LONDON/SINGAPORE (Reuters) – The dollar fell slightly on Thursday but remained near three-month highs after a surprise rate hike from the Bank of Canada suggested other central banks, including the Federal Reserve, may have more work to do to combat inflation.

The euro was up 0.1% at $1.071 early in the European session against the dollar – the most traded currency pair in global markets.

That helped push the dollar index, which measures the currency against six major peers, down very slightly to 104. It remained close to last week’s peak of 104.7, however, which was the highest since March 15.

The dollar had been on the back foot on Wednesday but jolted higher against the euro and Japan’s yen after the Bank of Canada surprised traders by raising interest rates to 4.75%. It followed a rate hike by the Reserve Bank of Australia on Tuesday.
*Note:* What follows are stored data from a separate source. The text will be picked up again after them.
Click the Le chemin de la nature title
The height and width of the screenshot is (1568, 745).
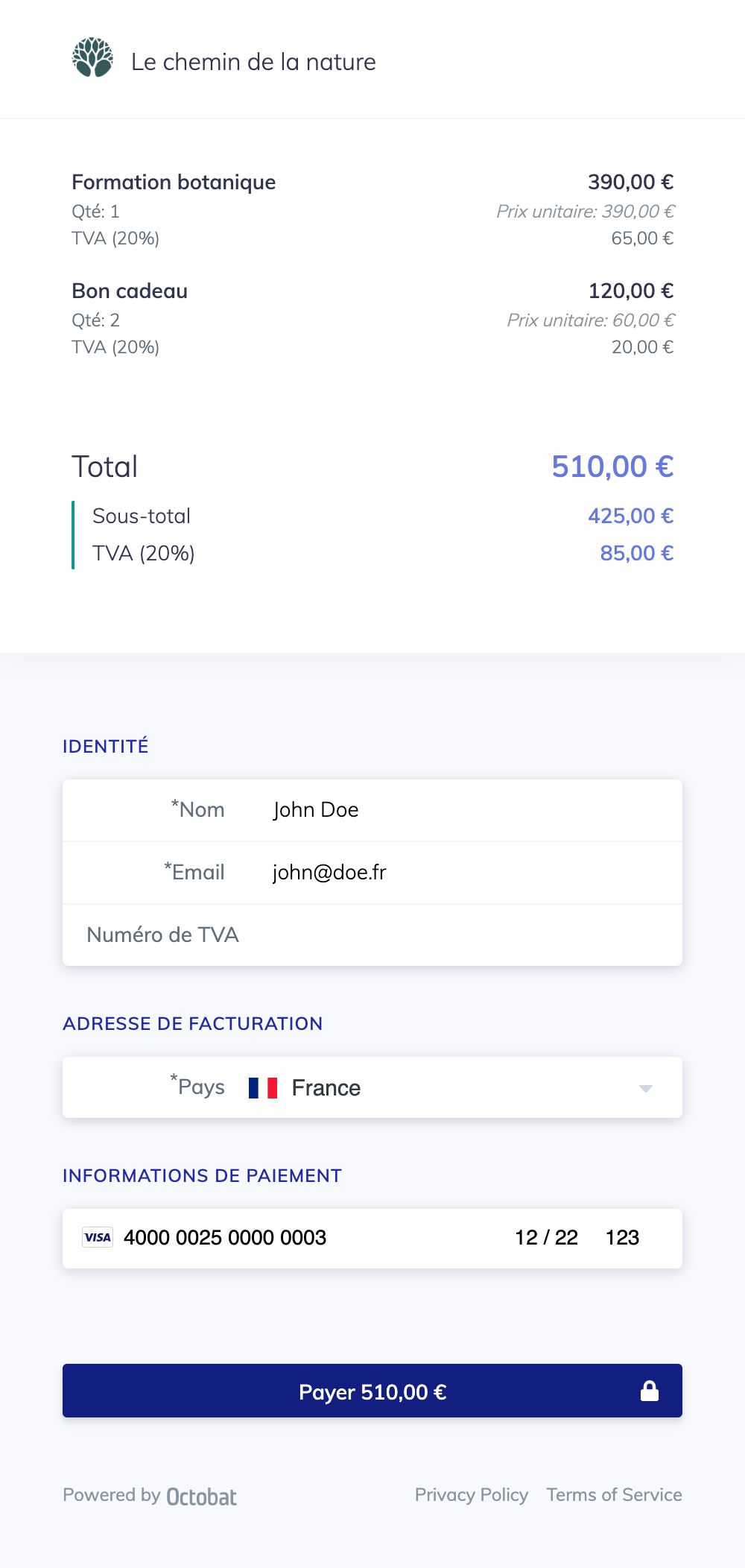(253, 62)
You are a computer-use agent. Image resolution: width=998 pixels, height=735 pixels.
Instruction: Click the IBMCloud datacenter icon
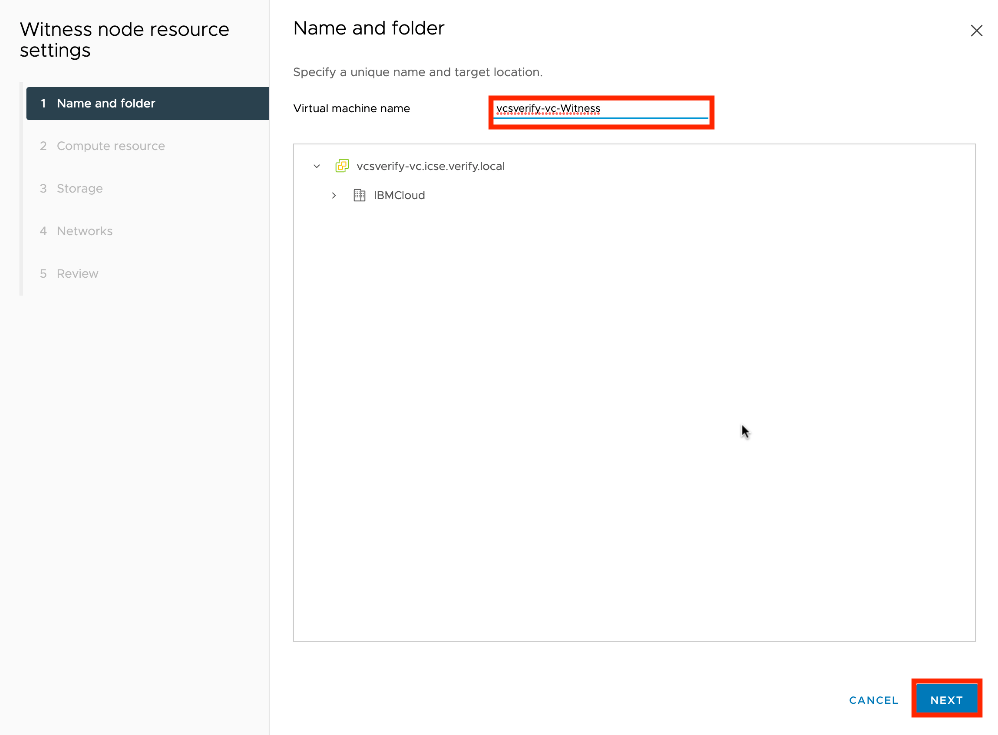(x=360, y=195)
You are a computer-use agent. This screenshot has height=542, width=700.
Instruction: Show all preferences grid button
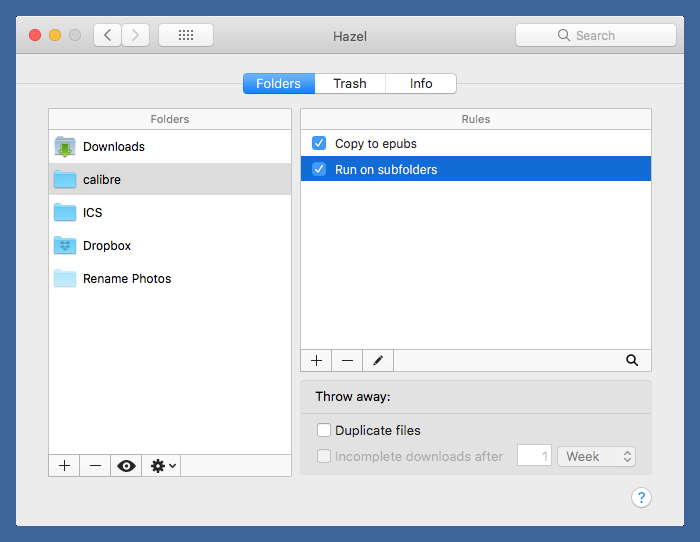[186, 35]
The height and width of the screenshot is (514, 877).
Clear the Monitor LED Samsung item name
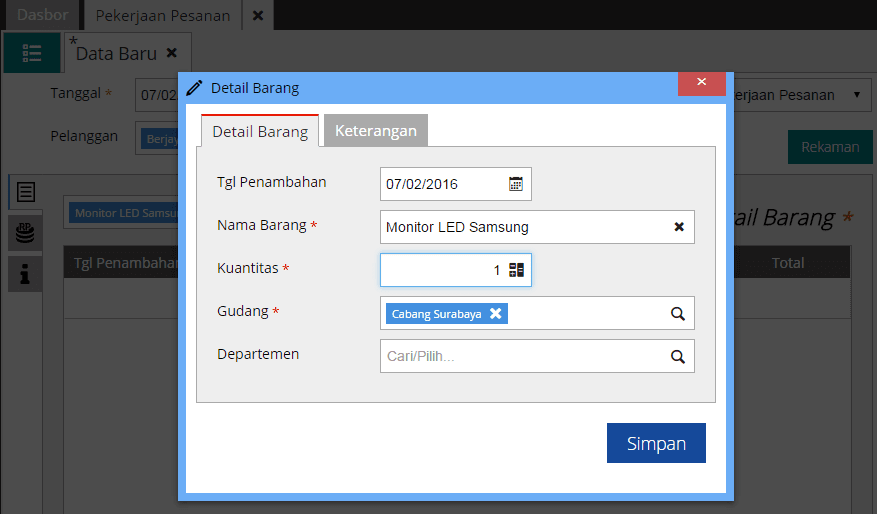[x=679, y=227]
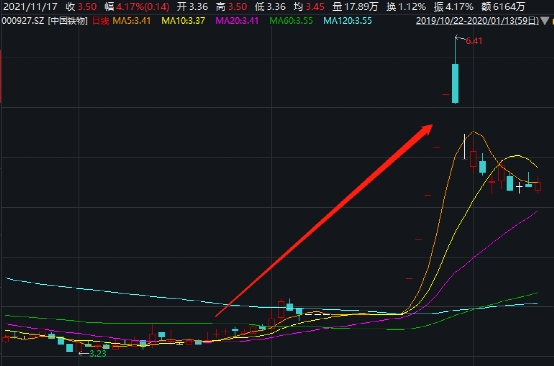Click the 3.23 low price marker

click(x=98, y=354)
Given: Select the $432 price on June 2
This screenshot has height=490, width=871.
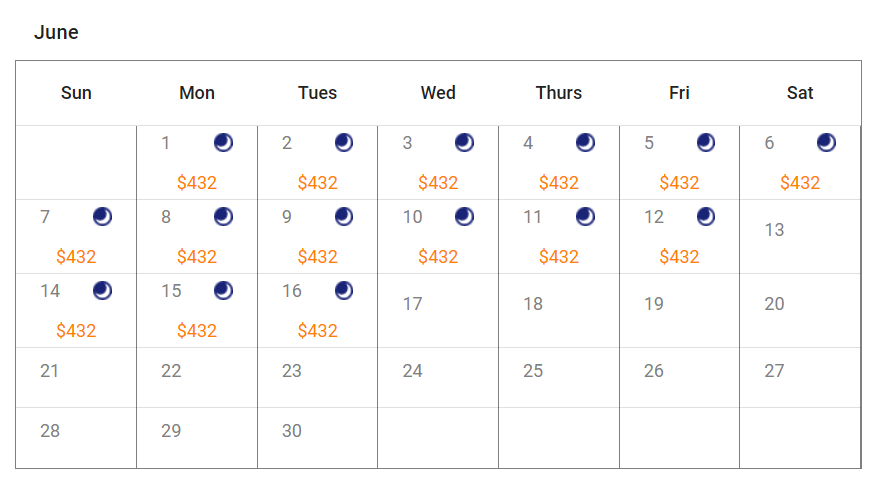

“The view here was that if both Australia and Canada felt the need for further hikes, in all probability the Fed would too,” Chris Turner, head of markets at ING, said in a note to clients, referring to the U.S. Federal Reserve.

Against Canada’s dollar, the U.S. dollar was down 0.16% at C$1.335, after falling 0.24% on Wednesday.

The Australian dollar was up 0.43% at $0.668, taking its monthly gains to roughly 2.7%. Sterling was 0.1% higher at $1.245.

The Canadian decision put the spotlight back on the Federal Reserve, which sets interest rates on Wednesday next week.

According to derivative market pricing, traders currently think there’s a 70% chance the Fed holds rates next week, and a 30% chance of a 25 basis point (bp) increase.

They think the Fed could then raise rates by 25 bps in July, after policymakers hinted at a so-called skip. That would boost the Fed funds rate to a range of 5.25% to 5%.

The European Central Bank sets rates on Thursday and traders broadly expect a 25 bp hike, to be followed by another 25 bp increase in July, taking rates to 3.75%.

In Asia, the dollar was down 0.29% against Japan’s yen at 139.76 yen per dollar, after rising 0.37% the previous day.

The onshore and offshore yuan eased to their weakest in six months against the dollar, further pressured by economic worries.

Data released on Wednesday showed China’s exports shrank much faster than expected in May while imports extended declines, raising doubts about the country’s fragile economic recovery.

“To some extent, it’s a view that the trade data’s another symptom of a faltering recovery,” said Ray Attrill, head of FX strategy at National Australia Bank.

Meanwhile, the Turkish lira slipped to a record low of 23.39 per dollar in early Asia trading. It remained under pressure, last at 23.37.